Tomás Fernández Buergo (pareja de la política de Foro Asturias en Llanes y nieta de Mento) es un hombre que luchó y estudió lo que no está escrito en los papeles para, no solo ser piloto de cazas, sino probador de los mismos. A ese puesto solo acceden los mejores de los mejores. Pero para desarrollar esas complicadas y arriesgadas misiones, tienes que ser joven. Ser piloto de pruebas de un avión que alcanza velocidades superiores dos veces la del sonido, no es tarea sencilla.
Allá por los años 90 del siglo pasado, al de Llanes lo “jubilan” de aquellos vuelos tan apasionantes como arriesgados y le proponen para el ascenso a Teniente Coronel, pero ya sin volar esos aparatos de los hoy sigue hablando como un auténtico apasionado.

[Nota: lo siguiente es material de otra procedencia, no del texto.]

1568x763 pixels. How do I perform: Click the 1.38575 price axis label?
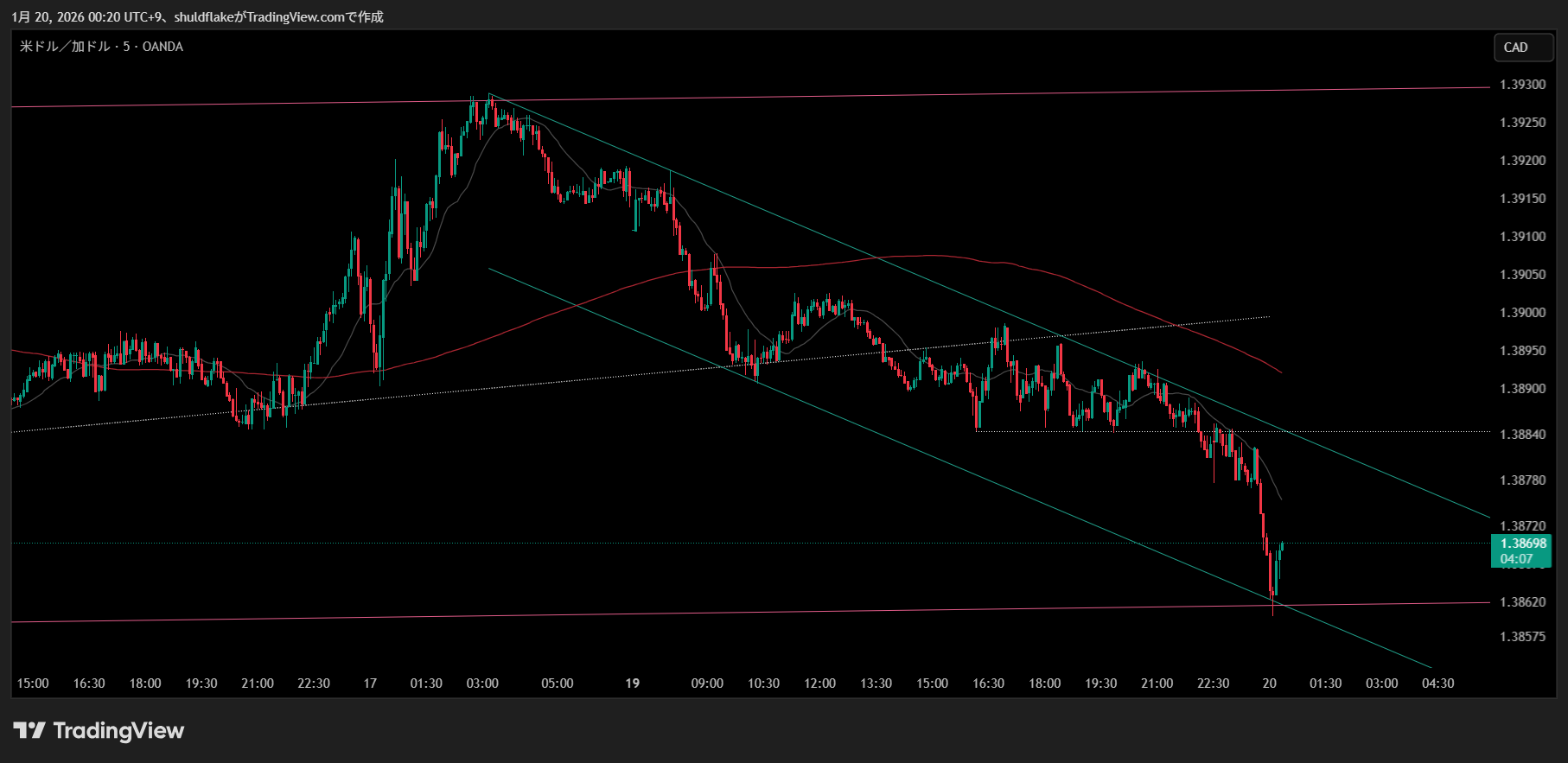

Y entonces, ¿qué hace una persona que llegó a los máximos escalafones dentro del mundo aeronáutico militar si quiere seguir ejerciendo su pasión por volar? Pues pasarse a una compañía de vuelos de líneas. Vamos…, algo así como ser piloto de fórmula uno y convertirse en chófer de aviones. “No era mi sitio –comenta Buergo– y tras un año en Air Europa pensé abandonar”. No me extraña, las sensaciones de un avión de línea y su pasión por los aviones de combate, no tienen nada que ver. “Menos mal que se me ocurrió crear junto con otros amigos pilotos la única asociación civil de acrobacia de España con los Yak 52. Eso me salvó la vida”. Y ahí lo tienen, volando aviones, dando piruetas y surcando los cielos de manera magistral. A alguno de los magníficos pilotos de su patrulla tuve el honor de conocerlos y son casi tan buenos como él.

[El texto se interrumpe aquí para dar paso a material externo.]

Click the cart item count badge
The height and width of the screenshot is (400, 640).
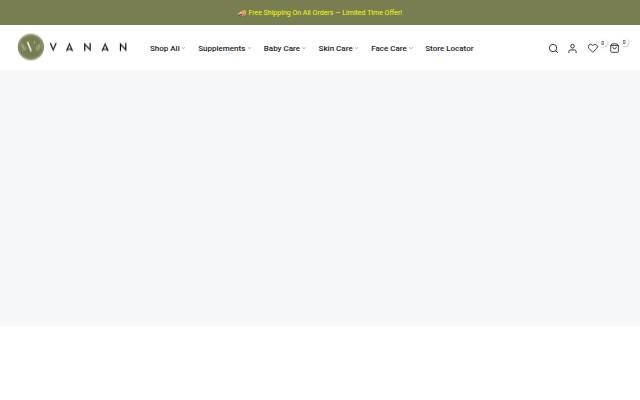tap(624, 42)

Gracias maestro, por haberme enseñado tantas cosas. Si se tercia algún día volaré contigo, aunque para ello tenga que viajar a Madrid. Su avión biplaza de la patrulla Jacob 52 está en un aeródromo que en nada me es ajeno: Casarrubios del Monte era el aeródromo que solía utilizar cuando atravesaba España. Qué tiempos aquellos. Ahora quizás un día vaya con Tomás a hacer piruetas en un avión. Es su pasión. La mía no tanto. Me da miedo la acrobacia y de momento no me gusta nada de nada. Pero igual él me enseña también a volar en invertido, hacer barrenas y todas esas cosas que hacen solo unos pocos. Los mejores.